§ **Work required**
Pull every line containing "radio" from the entries.

§ **Information given**
* * * * * * *

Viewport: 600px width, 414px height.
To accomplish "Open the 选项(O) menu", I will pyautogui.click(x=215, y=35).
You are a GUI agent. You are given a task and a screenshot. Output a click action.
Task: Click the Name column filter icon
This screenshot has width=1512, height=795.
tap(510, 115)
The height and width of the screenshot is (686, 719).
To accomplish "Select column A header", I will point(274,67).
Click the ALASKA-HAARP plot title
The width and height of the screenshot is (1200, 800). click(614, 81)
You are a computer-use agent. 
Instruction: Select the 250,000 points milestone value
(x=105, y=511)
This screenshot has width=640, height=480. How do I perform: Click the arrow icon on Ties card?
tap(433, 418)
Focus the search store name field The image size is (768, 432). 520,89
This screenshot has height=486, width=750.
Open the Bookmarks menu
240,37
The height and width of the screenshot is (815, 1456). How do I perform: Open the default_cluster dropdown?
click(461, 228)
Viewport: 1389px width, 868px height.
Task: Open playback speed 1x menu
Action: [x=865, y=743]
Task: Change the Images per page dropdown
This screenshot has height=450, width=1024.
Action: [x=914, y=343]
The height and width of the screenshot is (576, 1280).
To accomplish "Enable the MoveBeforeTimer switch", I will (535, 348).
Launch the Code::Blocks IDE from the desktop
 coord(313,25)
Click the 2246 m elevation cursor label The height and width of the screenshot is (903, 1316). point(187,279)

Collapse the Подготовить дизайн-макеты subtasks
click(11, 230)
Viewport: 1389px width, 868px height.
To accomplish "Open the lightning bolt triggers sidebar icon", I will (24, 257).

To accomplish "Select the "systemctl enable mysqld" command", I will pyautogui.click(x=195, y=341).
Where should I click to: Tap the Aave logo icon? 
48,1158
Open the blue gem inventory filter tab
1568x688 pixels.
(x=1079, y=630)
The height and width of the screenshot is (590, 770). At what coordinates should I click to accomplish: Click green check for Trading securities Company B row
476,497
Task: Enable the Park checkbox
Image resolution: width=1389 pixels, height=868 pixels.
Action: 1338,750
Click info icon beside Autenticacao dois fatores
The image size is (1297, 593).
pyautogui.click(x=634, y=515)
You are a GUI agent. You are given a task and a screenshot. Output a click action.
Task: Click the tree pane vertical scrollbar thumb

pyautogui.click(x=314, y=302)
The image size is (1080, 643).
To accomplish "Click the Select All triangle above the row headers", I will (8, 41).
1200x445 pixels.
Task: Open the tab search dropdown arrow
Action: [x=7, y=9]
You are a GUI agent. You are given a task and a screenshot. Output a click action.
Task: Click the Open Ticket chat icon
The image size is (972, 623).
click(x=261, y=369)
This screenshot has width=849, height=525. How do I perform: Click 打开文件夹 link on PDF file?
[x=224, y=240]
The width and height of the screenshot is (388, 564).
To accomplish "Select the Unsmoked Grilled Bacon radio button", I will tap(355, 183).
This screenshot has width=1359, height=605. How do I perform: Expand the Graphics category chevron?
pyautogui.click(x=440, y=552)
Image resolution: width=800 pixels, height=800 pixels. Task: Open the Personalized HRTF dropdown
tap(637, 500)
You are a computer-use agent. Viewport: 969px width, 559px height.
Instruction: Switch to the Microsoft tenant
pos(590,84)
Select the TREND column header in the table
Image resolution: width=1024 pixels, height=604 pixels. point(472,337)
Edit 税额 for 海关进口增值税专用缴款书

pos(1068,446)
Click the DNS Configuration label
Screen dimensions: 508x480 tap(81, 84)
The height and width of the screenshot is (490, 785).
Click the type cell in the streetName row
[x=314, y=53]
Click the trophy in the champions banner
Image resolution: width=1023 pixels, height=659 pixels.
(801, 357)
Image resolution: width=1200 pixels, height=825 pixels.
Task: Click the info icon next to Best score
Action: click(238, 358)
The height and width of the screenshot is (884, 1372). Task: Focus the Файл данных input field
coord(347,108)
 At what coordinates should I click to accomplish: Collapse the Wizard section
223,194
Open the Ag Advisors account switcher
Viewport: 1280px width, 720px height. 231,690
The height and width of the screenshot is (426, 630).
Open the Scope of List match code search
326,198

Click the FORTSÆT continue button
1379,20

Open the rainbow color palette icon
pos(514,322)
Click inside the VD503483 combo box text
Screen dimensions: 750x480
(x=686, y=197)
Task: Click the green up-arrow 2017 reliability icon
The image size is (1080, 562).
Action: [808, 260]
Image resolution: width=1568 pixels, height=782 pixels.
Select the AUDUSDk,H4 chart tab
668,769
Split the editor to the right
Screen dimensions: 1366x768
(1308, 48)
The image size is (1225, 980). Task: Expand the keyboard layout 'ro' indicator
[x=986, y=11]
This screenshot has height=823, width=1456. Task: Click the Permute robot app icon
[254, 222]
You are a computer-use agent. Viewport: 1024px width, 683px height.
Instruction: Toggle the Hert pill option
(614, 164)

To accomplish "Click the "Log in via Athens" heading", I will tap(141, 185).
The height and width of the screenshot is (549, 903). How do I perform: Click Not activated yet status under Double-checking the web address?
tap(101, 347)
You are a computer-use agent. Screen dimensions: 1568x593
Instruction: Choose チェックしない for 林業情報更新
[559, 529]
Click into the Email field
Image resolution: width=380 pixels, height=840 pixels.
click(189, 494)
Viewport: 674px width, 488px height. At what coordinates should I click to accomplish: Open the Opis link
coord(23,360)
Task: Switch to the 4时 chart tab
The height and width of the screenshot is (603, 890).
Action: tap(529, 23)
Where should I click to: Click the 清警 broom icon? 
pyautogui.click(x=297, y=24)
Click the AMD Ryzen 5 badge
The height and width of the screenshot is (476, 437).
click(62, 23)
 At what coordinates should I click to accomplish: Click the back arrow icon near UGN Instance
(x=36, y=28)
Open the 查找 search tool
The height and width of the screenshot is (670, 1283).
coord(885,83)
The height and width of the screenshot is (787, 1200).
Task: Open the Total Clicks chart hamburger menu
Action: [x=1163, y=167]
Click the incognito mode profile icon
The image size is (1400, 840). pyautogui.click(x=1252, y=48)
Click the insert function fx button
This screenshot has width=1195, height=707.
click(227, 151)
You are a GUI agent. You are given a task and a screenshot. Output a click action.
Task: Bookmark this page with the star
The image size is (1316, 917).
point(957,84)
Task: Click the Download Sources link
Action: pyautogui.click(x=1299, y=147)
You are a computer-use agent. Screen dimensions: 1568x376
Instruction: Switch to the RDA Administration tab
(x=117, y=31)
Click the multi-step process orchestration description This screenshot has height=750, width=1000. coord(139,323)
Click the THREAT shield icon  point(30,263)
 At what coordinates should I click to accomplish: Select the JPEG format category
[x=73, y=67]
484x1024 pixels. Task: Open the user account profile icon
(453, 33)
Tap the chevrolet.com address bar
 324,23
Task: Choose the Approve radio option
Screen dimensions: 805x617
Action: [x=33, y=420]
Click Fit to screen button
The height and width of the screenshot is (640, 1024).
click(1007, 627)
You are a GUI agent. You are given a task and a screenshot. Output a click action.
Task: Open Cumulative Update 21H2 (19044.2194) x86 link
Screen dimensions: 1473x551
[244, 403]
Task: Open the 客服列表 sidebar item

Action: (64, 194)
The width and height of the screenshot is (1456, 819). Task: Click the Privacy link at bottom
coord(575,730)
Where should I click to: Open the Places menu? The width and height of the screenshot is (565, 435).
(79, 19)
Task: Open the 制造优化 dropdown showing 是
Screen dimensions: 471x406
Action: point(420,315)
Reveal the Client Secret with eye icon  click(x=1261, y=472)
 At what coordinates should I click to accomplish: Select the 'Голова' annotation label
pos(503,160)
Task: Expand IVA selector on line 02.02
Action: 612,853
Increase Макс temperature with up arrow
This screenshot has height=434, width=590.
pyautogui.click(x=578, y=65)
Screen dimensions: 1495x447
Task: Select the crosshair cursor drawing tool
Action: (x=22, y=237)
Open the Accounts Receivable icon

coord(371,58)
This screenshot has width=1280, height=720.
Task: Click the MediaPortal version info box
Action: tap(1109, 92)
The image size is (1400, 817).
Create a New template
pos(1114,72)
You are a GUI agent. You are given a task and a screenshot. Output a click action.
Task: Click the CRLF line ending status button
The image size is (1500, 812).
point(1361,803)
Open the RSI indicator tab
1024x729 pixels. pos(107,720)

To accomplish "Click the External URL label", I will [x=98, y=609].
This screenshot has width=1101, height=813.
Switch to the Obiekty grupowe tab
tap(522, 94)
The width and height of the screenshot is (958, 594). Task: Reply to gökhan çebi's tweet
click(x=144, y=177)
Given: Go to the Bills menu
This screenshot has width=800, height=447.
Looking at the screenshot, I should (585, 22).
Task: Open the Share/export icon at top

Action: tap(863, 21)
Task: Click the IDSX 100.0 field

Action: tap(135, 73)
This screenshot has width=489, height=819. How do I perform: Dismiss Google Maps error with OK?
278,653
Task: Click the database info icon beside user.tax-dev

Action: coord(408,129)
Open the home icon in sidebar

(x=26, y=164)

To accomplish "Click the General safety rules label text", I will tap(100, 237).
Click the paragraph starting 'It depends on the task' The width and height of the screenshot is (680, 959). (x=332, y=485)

* * * * * * *

§ **The completed task**
To accomplish "Select the Unsmoked Grilled Bacon radio button", I will tap(355, 183).
Task: Choose the Approve radio option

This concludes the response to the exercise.